Just over 35 years after the release of horror icon Clive Barker's original "Hellraiser" film, Pinhead and his fellow Cenobites are back in a reimagined version of Barker's tale in a new movie on Hulu. Based on Barker's classic 1986 novella "The Hellbound Heart," the original 1987 big-screen adaptation of the story, renamed "Hellraiser," was scripted and directed by the best-selling author, marking the beginning of one of modern horror's most enduring tales.
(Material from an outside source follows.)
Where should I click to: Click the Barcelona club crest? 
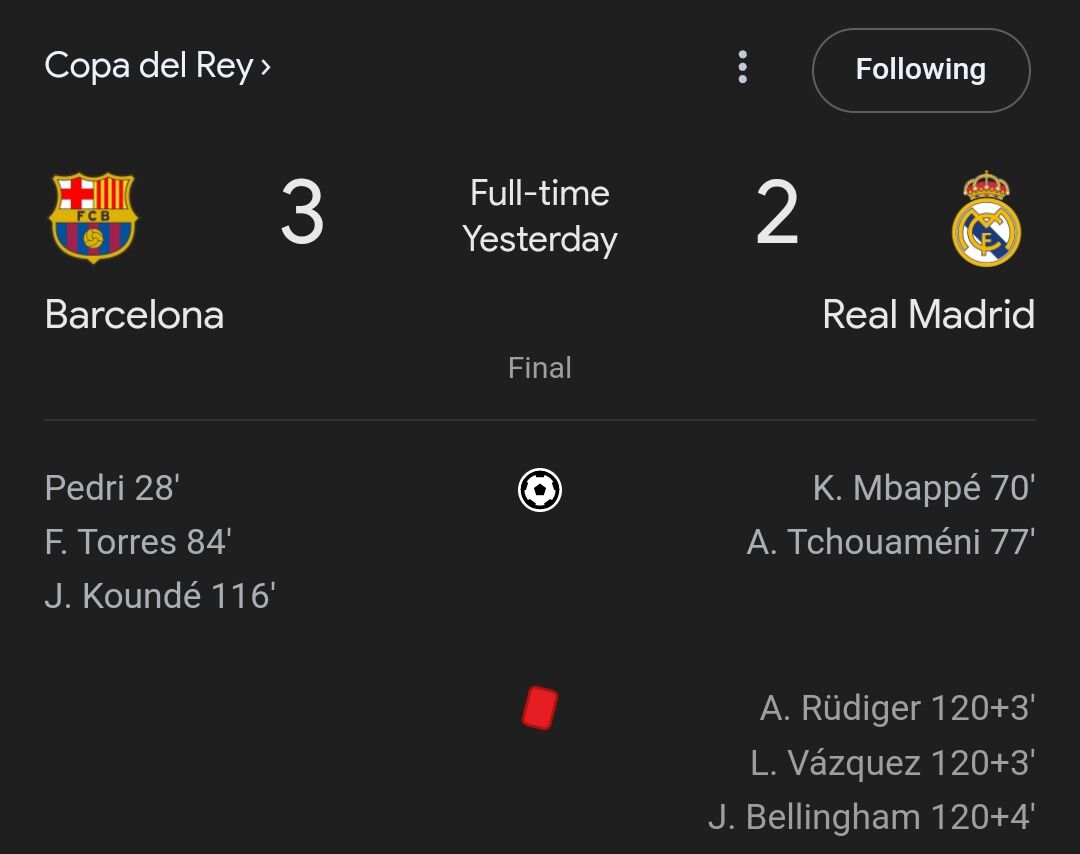[93, 217]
Among the countless fans mesmerized by Barker's novella and subsequent film — among his other works — were Phil and Sarah Stokes, who created the website Revelations in the late 1990s and eventually became Barker's archivists. Now, perfectly timed around the 35th anniversary of the original "Hellraiser," its new reimagining, and Barker's 70th birthday on October 5, is the upcoming release of "Clive Barker's Dark Worlds" (Abrams Books). In the 352-page chronicle authored by the Stokes, the tome looks back in meticulous detail on multiple areas of Barker's illustrious career, including his books, short stories, personal notes, and poetry, as well as his film and stage work, sketches, painting, photography, and Marvel comic book line.

At the center of 1987's "Hellraiser" is a mystical puzzle box, also known as the Lament Configuration. When a person solves it, the puzzle box is supposed to open a gateway to sensual pleasure — but instead, they land in a dimension inhabited by hellish beings known as the Cenobites, who are incapable of distinguishing the difference between pleasure and pain. Starring Andrew Robinson, Claire Higgins, Ashley Laurence, and Doug Bradley (who plays the Cenobite leader known as Pinhead), "Hellraiser" spawned nine sequels since its big screen inception. In the new version of "Hellraiser," Barker serves as a producer.

The Stokes reflected on the enduring appeal of Barker's original "Hellraiser" in an exclusive interview with Looper.

Hellraiser's success is all rooted in Clive Barker's powerful story, Phil and Sarah Stokes say

Reflecting on why the original "Hellraiser" still holds audiences spellbound to this day, Phil and Sarah Stokes said it simply comes down to Barker's power over the written word. "You can't beat a good story. The best films, the films that we remember, [and] the films that endure in our minds always have a great story," Sarah Stokes told Looper. "If you layer on top of that, the striking visuals bring such a totally different looking character onto our screens and put [them] in there quietly."

Phil Stokes agreed with Sarah about the importance of subtlety in "Hellraiser" and also noted how the film cleverly left the narrative open for interpretation. "The first film left you with more questions than answers and it didn't feel a need to tie it up in a neat ribbon," he said. "Therefore, it gave other people the jumping off point to say, 'This is a great story, but there's clearly something behind the story' ... It was a story that had multiple layers that other people could interpret, and clearly, a lot of people have interpreted it over the years."

Ultimately, Phil Stokes added, "Hellraiser" was a film that "hit a global nerve for saying, 'There are some things which might disturb and terrify you, but they are also somehow glamorous.' You want to know a little bit more, even if it's a bit dangerous. That's why it's endured."

"Clive Barker's Dark Worlds," written and compiled by Phil and Sarah Stokes, is new in stores and online October 18 from Abrams Books.